The result should be the lines from the one that contains "The width and" to the final line of the entries below, copied exactly and with no pictures.

Stored data
******

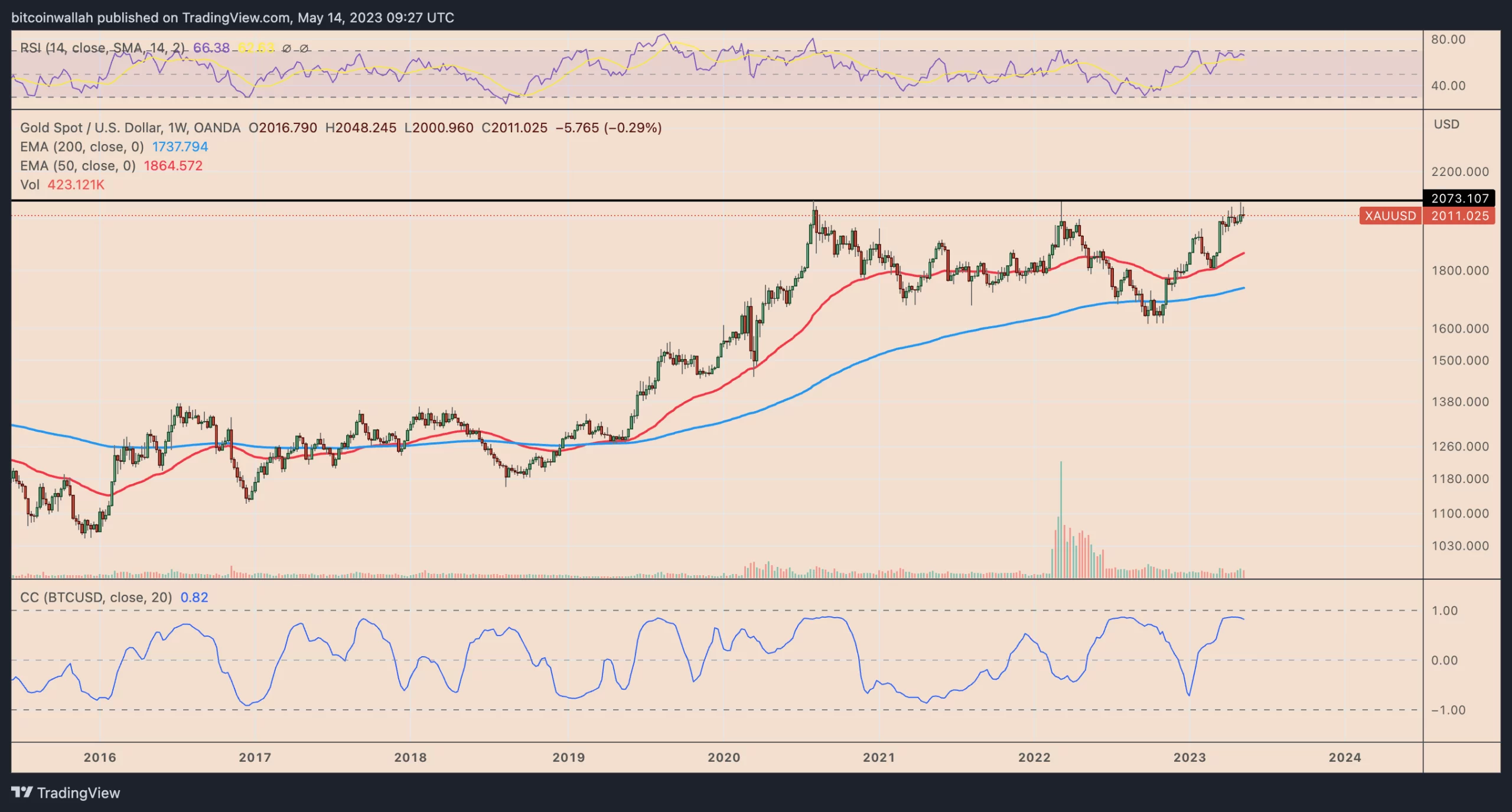Click the EMA 50 legend label

(78, 166)
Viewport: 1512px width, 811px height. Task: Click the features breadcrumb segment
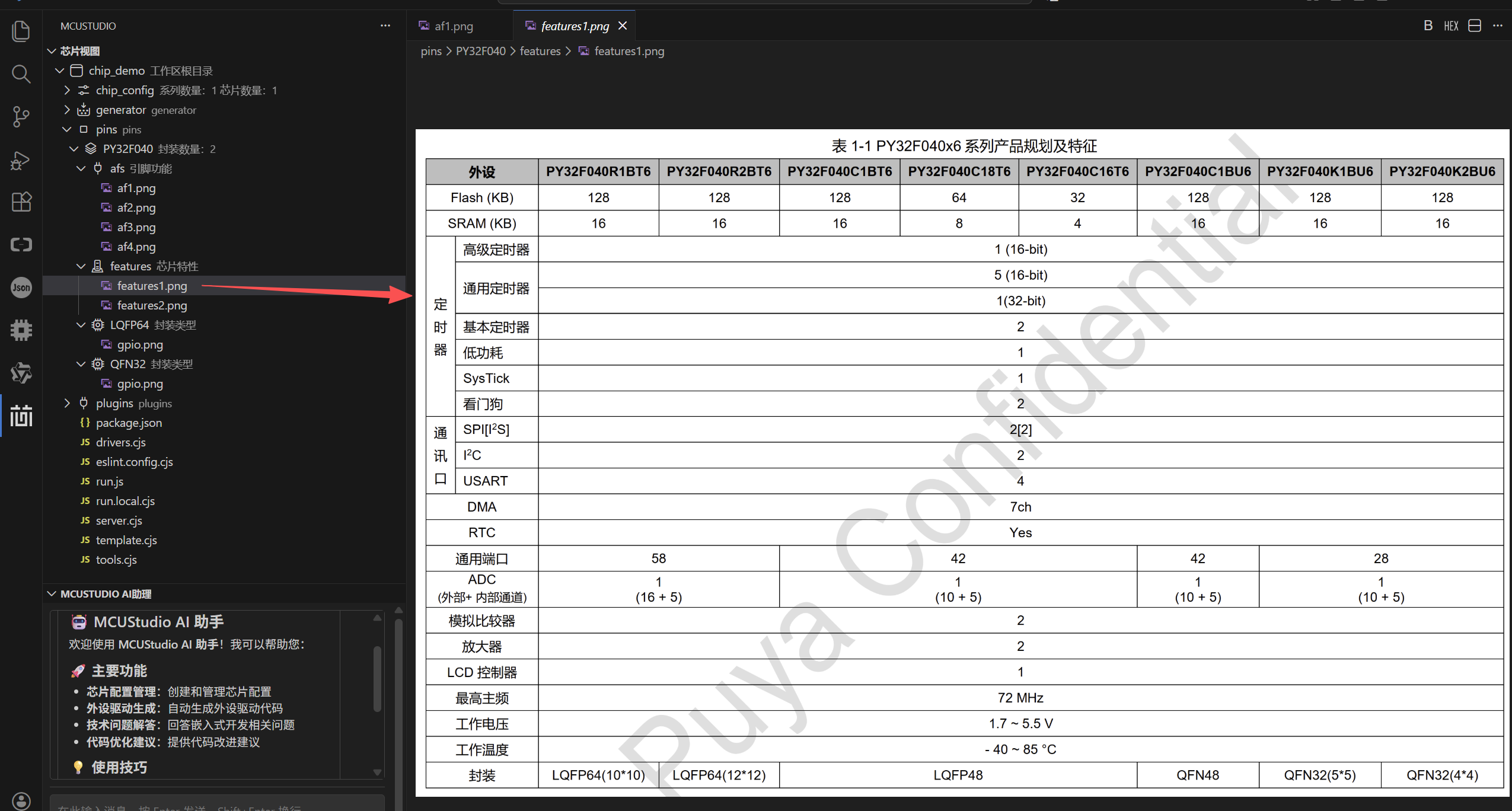540,51
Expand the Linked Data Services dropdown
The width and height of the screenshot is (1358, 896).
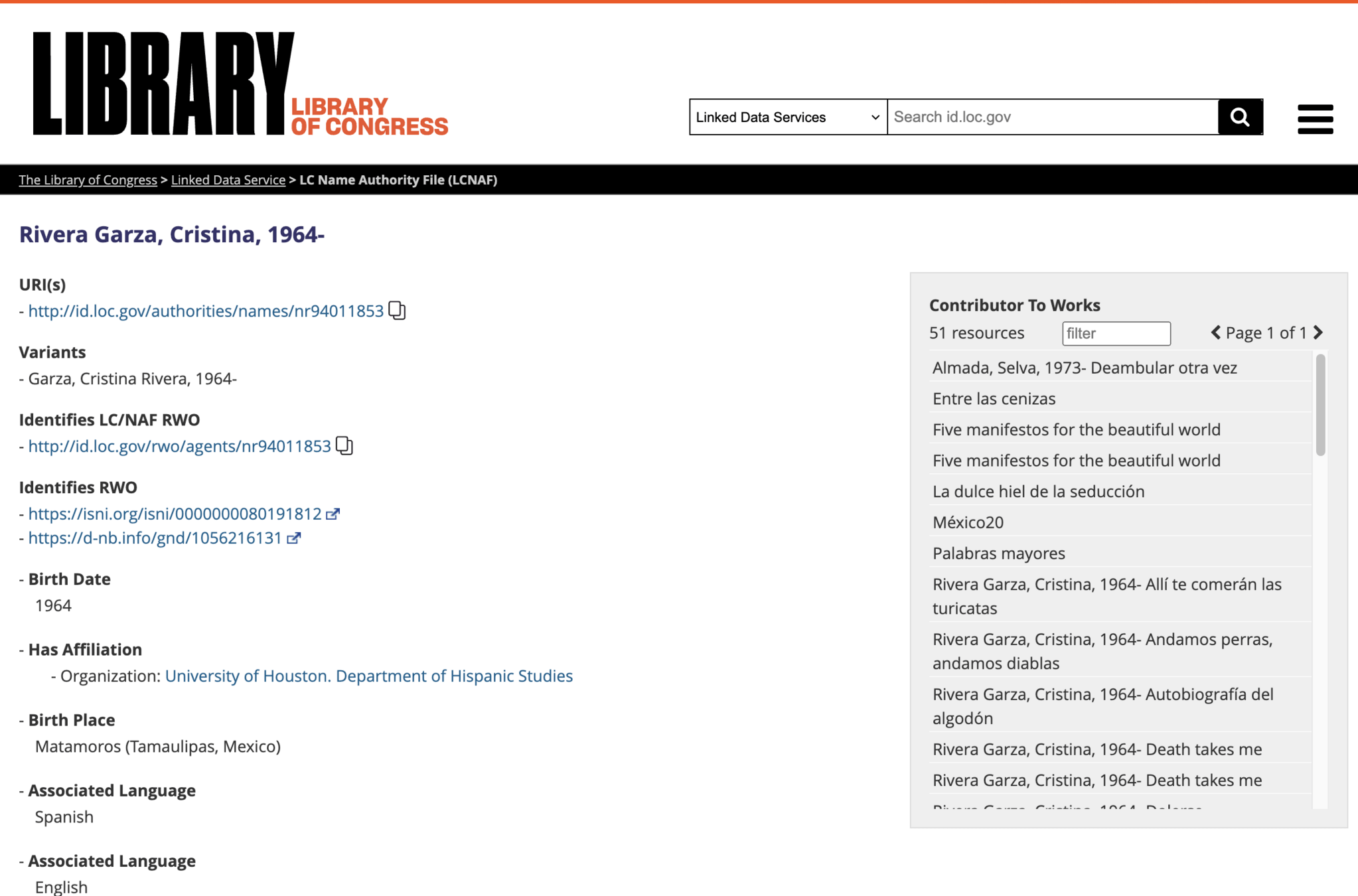pyautogui.click(x=788, y=117)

******

**Solution below**
The width and height of the screenshot is (1358, 896).
pyautogui.click(x=788, y=117)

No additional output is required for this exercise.